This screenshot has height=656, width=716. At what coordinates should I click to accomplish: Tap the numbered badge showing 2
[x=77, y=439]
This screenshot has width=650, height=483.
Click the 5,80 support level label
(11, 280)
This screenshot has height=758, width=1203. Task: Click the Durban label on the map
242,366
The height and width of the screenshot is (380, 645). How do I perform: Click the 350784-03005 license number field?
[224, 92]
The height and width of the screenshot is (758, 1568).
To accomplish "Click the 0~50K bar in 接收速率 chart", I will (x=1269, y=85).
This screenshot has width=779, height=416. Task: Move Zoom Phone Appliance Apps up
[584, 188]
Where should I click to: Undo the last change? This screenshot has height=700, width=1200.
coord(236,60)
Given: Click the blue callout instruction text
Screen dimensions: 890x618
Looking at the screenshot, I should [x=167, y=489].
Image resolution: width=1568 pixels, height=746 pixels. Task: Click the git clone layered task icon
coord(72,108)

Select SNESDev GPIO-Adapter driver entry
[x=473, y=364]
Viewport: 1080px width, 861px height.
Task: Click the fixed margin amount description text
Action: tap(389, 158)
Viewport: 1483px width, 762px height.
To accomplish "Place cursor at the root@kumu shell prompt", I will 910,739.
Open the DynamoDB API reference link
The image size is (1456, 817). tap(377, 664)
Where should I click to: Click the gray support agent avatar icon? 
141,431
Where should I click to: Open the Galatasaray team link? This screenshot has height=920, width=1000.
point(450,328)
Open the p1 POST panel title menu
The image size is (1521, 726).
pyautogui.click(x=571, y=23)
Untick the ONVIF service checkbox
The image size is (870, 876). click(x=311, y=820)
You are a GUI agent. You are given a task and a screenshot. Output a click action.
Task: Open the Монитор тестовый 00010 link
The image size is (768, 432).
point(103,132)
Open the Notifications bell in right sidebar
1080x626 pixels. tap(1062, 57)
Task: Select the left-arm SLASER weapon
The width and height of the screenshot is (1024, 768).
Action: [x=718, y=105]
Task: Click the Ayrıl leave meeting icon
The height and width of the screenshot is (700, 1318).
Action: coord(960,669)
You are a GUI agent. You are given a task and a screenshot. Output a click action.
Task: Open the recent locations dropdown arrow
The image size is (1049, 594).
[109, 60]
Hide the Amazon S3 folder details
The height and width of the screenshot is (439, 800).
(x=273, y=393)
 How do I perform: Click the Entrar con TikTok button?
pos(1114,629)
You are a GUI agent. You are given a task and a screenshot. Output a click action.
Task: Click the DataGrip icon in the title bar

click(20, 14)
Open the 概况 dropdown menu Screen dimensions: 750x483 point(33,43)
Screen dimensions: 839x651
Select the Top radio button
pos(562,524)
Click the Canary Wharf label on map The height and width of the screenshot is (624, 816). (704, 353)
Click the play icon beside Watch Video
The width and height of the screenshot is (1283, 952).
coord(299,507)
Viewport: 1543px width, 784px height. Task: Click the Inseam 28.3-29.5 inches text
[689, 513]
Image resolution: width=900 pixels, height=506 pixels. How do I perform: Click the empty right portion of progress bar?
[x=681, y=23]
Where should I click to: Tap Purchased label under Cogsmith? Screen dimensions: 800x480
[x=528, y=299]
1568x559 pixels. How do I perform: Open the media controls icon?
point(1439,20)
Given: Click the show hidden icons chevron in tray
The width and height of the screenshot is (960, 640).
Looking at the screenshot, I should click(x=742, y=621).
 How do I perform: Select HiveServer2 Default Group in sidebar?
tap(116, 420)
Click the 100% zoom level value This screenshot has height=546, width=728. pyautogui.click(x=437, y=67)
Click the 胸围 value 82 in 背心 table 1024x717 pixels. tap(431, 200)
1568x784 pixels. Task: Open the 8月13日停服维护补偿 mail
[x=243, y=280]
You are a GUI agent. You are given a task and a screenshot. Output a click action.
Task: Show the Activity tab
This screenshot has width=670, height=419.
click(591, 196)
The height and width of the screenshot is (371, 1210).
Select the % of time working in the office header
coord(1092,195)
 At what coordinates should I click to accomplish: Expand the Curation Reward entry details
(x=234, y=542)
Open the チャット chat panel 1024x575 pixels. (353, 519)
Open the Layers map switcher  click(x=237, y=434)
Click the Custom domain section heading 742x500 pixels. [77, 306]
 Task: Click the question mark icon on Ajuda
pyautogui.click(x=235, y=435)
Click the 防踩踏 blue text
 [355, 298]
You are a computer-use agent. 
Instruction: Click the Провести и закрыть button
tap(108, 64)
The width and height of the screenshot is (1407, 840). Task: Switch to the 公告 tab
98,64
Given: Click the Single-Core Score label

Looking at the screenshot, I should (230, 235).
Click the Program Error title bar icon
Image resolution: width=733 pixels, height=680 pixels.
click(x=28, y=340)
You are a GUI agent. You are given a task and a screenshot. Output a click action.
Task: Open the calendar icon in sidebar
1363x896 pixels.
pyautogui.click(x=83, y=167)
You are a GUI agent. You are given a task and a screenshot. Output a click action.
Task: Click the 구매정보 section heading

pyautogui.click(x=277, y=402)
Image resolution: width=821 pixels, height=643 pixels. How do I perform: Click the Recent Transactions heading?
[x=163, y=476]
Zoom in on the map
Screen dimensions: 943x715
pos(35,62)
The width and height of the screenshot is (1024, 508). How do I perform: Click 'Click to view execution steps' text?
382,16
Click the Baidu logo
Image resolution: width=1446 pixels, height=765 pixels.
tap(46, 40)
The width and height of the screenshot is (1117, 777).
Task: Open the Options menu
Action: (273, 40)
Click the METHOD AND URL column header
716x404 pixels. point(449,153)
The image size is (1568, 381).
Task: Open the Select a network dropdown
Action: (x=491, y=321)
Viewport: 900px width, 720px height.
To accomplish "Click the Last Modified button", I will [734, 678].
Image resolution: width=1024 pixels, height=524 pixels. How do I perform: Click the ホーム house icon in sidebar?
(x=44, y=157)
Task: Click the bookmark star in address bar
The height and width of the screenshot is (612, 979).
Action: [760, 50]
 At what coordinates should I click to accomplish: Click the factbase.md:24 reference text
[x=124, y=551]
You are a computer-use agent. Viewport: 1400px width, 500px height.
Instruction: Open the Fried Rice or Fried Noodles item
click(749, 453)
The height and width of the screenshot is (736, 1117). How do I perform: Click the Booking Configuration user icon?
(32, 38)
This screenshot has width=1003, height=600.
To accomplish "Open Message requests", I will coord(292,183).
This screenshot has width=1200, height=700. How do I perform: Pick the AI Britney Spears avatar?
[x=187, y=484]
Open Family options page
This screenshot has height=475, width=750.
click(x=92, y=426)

WORK TO COMPLETE
Return the full listing, character for character.

EXERCISE RESPONSE
This screenshot has height=656, width=716. At what coordinates should I click to accomplish: Tap the numbered badge showing 2
[x=77, y=439]
This screenshot has width=650, height=483.
Click the 5,80 support level label
(11, 280)
This screenshot has height=758, width=1203. Task: Click the Durban label on the map
242,366
The height and width of the screenshot is (380, 645). How do I perform: Click the 350784-03005 license number field?
[224, 92]
The height and width of the screenshot is (758, 1568).
To accomplish "Click the 0~50K bar in 接收速率 chart", I will (x=1269, y=85).
This screenshot has width=779, height=416. Task: Move Zoom Phone Appliance Apps up
[584, 188]
Where should I click to: Undo the last change? This screenshot has height=700, width=1200.
coord(236,60)
Given: Click the blue callout instruction text
Screen dimensions: 890x618
Looking at the screenshot, I should [x=167, y=489].
Image resolution: width=1568 pixels, height=746 pixels. Task: Click the git clone layered task icon
coord(72,108)

Select SNESDev GPIO-Adapter driver entry
[x=473, y=364]
Viewport: 1080px width, 861px height.
Task: Click the fixed margin amount description text
Action: tap(389, 158)
Viewport: 1483px width, 762px height.
To accomplish "Place cursor at the root@kumu shell prompt", I will 910,739.
Open the DynamoDB API reference link
The image size is (1456, 817). tap(377, 664)
Where should I click to: Click the gray support agent avatar icon? 
141,431
Where should I click to: Open the Galatasaray team link? This screenshot has height=920, width=1000.
point(450,328)
Open the p1 POST panel title menu
The image size is (1521, 726).
pyautogui.click(x=571, y=23)
Untick the ONVIF service checkbox
The image size is (870, 876). click(x=311, y=820)
You are a GUI agent. You are given a task and a screenshot. Output a click action.
Task: Open the Монитор тестовый 00010 link
The image size is (768, 432).
point(103,132)
Open the Notifications bell in right sidebar
1080x626 pixels. tap(1062, 57)
Task: Select the left-arm SLASER weapon
The width and height of the screenshot is (1024, 768).
Action: [x=718, y=105]
Task: Click the Ayrıl leave meeting icon
The height and width of the screenshot is (700, 1318).
Action: coord(960,669)
You are a GUI agent. You are given a task and a screenshot. Output a click action.
Task: Open the recent locations dropdown arrow
The image size is (1049, 594).
[109, 60]
Hide the Amazon S3 folder details
The height and width of the screenshot is (439, 800).
(x=273, y=393)
 How do I perform: Click the Entrar con TikTok button?
pos(1114,629)
You are a GUI agent. You are given a task and a screenshot. Output a click action.
Task: Click the DataGrip icon in the title bar

click(20, 14)
Open the 概况 dropdown menu Screen dimensions: 750x483 point(33,43)
Screen dimensions: 839x651
Select the Top radio button
pos(562,524)
Click the Canary Wharf label on map The height and width of the screenshot is (624, 816). (704, 353)
Click the play icon beside Watch Video
The width and height of the screenshot is (1283, 952).
coord(299,507)
Viewport: 1543px width, 784px height. Task: Click the Inseam 28.3-29.5 inches text
[689, 513]
Image resolution: width=900 pixels, height=506 pixels. How do I perform: Click the empty right portion of progress bar?
[x=681, y=23]
Where should I click to: Tap Purchased label under Cogsmith? Screen dimensions: 800x480
[x=528, y=299]
1568x559 pixels. How do I perform: Open the media controls icon?
point(1439,20)
Given: Click the show hidden icons chevron in tray
The width and height of the screenshot is (960, 640).
Looking at the screenshot, I should click(x=742, y=621).
 How do I perform: Select HiveServer2 Default Group in sidebar?
tap(116, 420)
Click the 100% zoom level value This screenshot has height=546, width=728. pyautogui.click(x=437, y=67)
Click the 胸围 value 82 in 背心 table 1024x717 pixels. tap(431, 200)
1568x784 pixels. Task: Open the 8月13日停服维护补偿 mail
[x=243, y=280]
You are a GUI agent. You are given a task and a screenshot. Output a click action.
Task: Show the Activity tab
This screenshot has width=670, height=419.
click(591, 196)
The height and width of the screenshot is (371, 1210).
Select the % of time working in the office header
coord(1092,195)
 At what coordinates should I click to accomplish: Expand the Curation Reward entry details
(x=234, y=542)
Open the チャット chat panel 1024x575 pixels. (353, 519)
Open the Layers map switcher  click(x=237, y=434)
Click the Custom domain section heading 742x500 pixels. [77, 306]
 Task: Click the question mark icon on Ajuda
pyautogui.click(x=235, y=435)
Click the 防踩踏 blue text
 [355, 298]
You are a computer-use agent. 
Instruction: Click the Провести и закрыть button
tap(108, 64)
The width and height of the screenshot is (1407, 840). Task: Switch to the 公告 tab
98,64
Given: Click the Single-Core Score label

Looking at the screenshot, I should (230, 235).
Click the Program Error title bar icon
Image resolution: width=733 pixels, height=680 pixels.
click(x=28, y=340)
You are a GUI agent. You are given a task and a screenshot. Output a click action.
Task: Open the calendar icon in sidebar
1363x896 pixels.
pyautogui.click(x=83, y=167)
You are a GUI agent. You are given a task and a screenshot. Output a click action.
Task: Click the 구매정보 section heading

pyautogui.click(x=277, y=402)
Image resolution: width=821 pixels, height=643 pixels. How do I perform: Click the Recent Transactions heading?
[x=163, y=476]
Zoom in on the map
Screen dimensions: 943x715
pos(35,62)
The width and height of the screenshot is (1024, 508). How do I perform: Click 'Click to view execution steps' text?
382,16
Click the Baidu logo
Image resolution: width=1446 pixels, height=765 pixels.
tap(46, 40)
The width and height of the screenshot is (1117, 777).
Task: Open the Options menu
Action: (273, 40)
Click the METHOD AND URL column header
716x404 pixels. point(449,153)
The image size is (1568, 381).
Task: Open the Select a network dropdown
Action: (x=491, y=321)
Viewport: 900px width, 720px height.
To accomplish "Click the Last Modified button", I will [734, 678].
Image resolution: width=1024 pixels, height=524 pixels. How do I perform: Click the ホーム house icon in sidebar?
(x=44, y=157)
Task: Click the bookmark star in address bar
The height and width of the screenshot is (612, 979).
Action: [760, 50]
 At what coordinates should I click to accomplish: Click the factbase.md:24 reference text
[x=124, y=551]
You are a computer-use agent. Viewport: 1400px width, 500px height.
Instruction: Open the Fried Rice or Fried Noodles item
click(749, 453)
The height and width of the screenshot is (736, 1117). How do I perform: Click the Booking Configuration user icon?
(32, 38)
This screenshot has width=1003, height=600.
To accomplish "Open Message requests", I will coord(292,183).
This screenshot has width=1200, height=700. How do I perform: Pick the AI Britney Spears avatar?
[x=187, y=484]
Open Family options page
This screenshot has height=475, width=750.
click(x=92, y=426)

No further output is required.